Using data from the travelcard together with CCTV imagery from the relevant stations, a potential suspect is identified physically. From then on, it’s straightforward detective work for undercover Tube investigator James, who loiters by the exit gates at North Greenwich clutching a mugshot of the suspect on his smartphone, between 6.58am and 7.24am, hoping to nail him if and when he appears.
Meanwhile, on the buses, revenue inspectors Alex and Babs are questioning a woman who has failed to tap in. She is asked to leave the bus and, angrily denying she’s done anything wrong, accuses Babs of making her late. “No I haven’t. You’ve made yourself late,” replies Babs with impeccable good manners. As the woman has no previous record of fare dodging she is issued with a £40 penalty fare but won’t be prosecuted.

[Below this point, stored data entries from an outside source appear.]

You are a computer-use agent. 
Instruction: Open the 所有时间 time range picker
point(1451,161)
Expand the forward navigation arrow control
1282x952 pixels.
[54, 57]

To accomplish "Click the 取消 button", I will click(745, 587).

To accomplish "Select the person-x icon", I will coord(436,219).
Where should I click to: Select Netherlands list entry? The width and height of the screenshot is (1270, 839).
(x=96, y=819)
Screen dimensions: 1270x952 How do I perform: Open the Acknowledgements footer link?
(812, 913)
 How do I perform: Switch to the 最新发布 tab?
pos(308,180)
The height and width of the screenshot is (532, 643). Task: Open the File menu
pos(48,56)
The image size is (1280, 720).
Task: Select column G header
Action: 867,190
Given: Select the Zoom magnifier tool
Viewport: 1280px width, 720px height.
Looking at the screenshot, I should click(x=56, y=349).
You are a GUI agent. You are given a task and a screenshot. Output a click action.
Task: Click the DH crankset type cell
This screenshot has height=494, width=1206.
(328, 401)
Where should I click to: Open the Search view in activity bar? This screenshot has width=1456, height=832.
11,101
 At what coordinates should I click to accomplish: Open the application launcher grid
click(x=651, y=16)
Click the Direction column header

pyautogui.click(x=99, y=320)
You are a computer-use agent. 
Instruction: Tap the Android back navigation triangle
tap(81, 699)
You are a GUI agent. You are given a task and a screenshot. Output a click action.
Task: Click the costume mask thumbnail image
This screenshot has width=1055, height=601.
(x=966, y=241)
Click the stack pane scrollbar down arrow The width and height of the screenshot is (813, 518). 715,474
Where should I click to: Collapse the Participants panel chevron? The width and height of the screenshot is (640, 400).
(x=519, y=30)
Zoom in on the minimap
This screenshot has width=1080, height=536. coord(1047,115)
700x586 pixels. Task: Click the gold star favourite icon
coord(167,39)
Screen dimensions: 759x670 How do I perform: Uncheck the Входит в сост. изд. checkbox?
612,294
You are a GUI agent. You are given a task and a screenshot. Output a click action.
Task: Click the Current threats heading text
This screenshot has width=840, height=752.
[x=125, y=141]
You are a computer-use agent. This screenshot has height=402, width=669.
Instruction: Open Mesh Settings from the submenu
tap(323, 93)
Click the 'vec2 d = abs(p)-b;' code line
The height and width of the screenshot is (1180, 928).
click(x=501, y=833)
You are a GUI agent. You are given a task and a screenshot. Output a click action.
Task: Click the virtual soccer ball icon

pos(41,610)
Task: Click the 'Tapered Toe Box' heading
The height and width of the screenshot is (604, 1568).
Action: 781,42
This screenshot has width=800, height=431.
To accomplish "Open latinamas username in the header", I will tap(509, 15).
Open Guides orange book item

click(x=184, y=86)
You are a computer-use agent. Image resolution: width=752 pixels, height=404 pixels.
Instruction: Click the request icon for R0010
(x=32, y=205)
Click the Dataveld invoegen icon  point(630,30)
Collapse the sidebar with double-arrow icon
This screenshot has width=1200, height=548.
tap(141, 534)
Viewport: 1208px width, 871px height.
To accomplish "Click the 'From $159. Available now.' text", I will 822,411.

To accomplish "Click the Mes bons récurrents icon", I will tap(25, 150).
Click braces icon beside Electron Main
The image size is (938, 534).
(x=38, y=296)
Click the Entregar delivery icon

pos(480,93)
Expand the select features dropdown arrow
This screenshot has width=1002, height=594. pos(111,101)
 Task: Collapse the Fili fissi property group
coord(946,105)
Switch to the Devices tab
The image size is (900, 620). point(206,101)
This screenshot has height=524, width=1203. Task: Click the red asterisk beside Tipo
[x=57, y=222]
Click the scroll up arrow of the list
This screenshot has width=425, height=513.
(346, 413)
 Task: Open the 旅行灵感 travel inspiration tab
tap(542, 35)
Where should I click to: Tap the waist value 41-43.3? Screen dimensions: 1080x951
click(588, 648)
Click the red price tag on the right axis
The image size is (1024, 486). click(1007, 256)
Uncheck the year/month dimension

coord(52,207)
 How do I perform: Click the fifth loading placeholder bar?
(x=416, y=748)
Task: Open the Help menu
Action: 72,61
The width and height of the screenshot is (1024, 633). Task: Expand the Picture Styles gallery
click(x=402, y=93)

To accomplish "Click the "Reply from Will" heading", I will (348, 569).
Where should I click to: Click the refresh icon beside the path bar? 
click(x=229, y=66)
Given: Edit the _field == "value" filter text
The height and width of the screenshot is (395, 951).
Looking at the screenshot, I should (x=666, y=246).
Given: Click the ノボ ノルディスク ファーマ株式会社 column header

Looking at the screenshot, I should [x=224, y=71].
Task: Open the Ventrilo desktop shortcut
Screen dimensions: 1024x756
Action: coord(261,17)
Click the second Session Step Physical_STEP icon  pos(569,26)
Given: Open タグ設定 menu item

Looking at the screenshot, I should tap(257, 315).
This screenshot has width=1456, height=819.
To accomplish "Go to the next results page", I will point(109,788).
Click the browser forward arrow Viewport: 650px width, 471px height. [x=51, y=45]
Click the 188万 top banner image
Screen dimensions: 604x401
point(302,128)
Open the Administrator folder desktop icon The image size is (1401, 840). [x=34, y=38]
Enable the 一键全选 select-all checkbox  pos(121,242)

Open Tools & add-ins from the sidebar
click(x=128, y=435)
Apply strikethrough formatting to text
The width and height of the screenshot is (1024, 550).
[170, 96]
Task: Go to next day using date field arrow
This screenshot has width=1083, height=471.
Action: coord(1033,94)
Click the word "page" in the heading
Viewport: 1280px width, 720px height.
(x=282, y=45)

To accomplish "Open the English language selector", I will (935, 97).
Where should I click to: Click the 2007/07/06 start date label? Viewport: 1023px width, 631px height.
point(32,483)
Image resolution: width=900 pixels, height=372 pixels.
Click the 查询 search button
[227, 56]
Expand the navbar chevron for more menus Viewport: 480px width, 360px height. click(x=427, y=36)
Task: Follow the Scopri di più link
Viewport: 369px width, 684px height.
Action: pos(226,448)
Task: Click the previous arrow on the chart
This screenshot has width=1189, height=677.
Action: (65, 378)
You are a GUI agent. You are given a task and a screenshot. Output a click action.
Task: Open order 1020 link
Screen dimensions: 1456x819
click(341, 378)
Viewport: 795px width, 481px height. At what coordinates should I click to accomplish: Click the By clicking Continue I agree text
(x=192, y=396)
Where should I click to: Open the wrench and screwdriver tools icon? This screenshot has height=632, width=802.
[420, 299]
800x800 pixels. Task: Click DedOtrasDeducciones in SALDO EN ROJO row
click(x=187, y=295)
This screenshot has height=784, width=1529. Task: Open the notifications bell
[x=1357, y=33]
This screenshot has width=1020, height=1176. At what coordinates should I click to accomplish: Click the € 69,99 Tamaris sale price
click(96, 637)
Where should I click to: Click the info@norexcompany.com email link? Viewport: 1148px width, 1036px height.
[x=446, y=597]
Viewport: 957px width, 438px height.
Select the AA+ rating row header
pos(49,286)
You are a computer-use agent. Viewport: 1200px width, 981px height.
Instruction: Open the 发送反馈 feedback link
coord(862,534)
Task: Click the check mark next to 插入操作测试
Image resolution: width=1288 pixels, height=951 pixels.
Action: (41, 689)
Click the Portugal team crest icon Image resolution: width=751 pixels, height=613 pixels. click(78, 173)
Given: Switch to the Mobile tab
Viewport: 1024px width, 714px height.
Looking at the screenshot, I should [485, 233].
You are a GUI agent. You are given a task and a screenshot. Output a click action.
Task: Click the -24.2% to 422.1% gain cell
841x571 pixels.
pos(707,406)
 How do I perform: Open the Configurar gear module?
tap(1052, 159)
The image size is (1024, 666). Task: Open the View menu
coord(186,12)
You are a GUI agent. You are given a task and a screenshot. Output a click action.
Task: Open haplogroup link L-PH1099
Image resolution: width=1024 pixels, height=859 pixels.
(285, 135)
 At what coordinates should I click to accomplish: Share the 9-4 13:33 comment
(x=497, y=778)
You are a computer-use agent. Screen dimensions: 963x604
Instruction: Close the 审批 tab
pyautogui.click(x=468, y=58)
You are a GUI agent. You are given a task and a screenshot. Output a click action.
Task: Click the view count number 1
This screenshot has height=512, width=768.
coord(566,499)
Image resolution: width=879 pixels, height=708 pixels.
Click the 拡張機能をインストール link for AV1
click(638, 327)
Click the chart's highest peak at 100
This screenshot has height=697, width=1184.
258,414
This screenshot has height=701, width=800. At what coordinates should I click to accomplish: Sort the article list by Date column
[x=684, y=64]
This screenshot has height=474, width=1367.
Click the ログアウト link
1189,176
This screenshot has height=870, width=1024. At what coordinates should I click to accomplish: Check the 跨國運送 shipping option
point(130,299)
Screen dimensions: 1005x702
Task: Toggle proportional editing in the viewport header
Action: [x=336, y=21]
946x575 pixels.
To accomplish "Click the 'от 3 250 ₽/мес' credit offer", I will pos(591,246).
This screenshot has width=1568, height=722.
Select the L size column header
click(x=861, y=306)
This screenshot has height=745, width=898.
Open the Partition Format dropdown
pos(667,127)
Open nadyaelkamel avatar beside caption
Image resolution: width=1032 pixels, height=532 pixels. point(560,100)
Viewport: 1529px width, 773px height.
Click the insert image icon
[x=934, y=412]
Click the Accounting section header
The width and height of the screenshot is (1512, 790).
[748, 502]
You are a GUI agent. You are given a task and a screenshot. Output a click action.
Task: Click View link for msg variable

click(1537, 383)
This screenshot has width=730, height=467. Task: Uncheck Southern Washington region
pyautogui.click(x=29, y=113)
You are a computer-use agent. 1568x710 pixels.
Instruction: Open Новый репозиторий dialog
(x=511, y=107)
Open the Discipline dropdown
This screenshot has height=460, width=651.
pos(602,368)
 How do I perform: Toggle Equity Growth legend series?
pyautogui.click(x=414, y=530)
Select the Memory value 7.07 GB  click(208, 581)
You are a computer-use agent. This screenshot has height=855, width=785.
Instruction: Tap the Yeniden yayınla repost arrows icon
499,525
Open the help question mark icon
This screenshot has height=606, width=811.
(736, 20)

The programme, which tracks several other fare dodgers, shows us not only the shocking scale of the criminality that operates daily on TfL but what these revenue inspectors, revealed here as unsung heroes, have to put up with. They are shouted at, sworn at, abused and even occasionally threatened with violence by these dreadful people yet they remain polite and calm.
Cool heads certainly come in handy when bus revenue inspectors Thomas and Yaw question a passenger who not only refuses to give his name and address but, as he makes a run for it, appears to have a weapon in his backpack.
“Could you do me a Code Red, please?” Thomas asks the driver, urgently. Suddenly, police cars are arriving and a full-scale chase for the man is underway. “Knife crime is an epidemic right now,” Thomas says.
“It takes that one person who’s got that weapon on him and who’s not in that right state of mind, or thinks he’s been disrespected, and we can be … you know, not going home.” He pauses ruefully. “We stay safe every day. Or we try to, anyway.”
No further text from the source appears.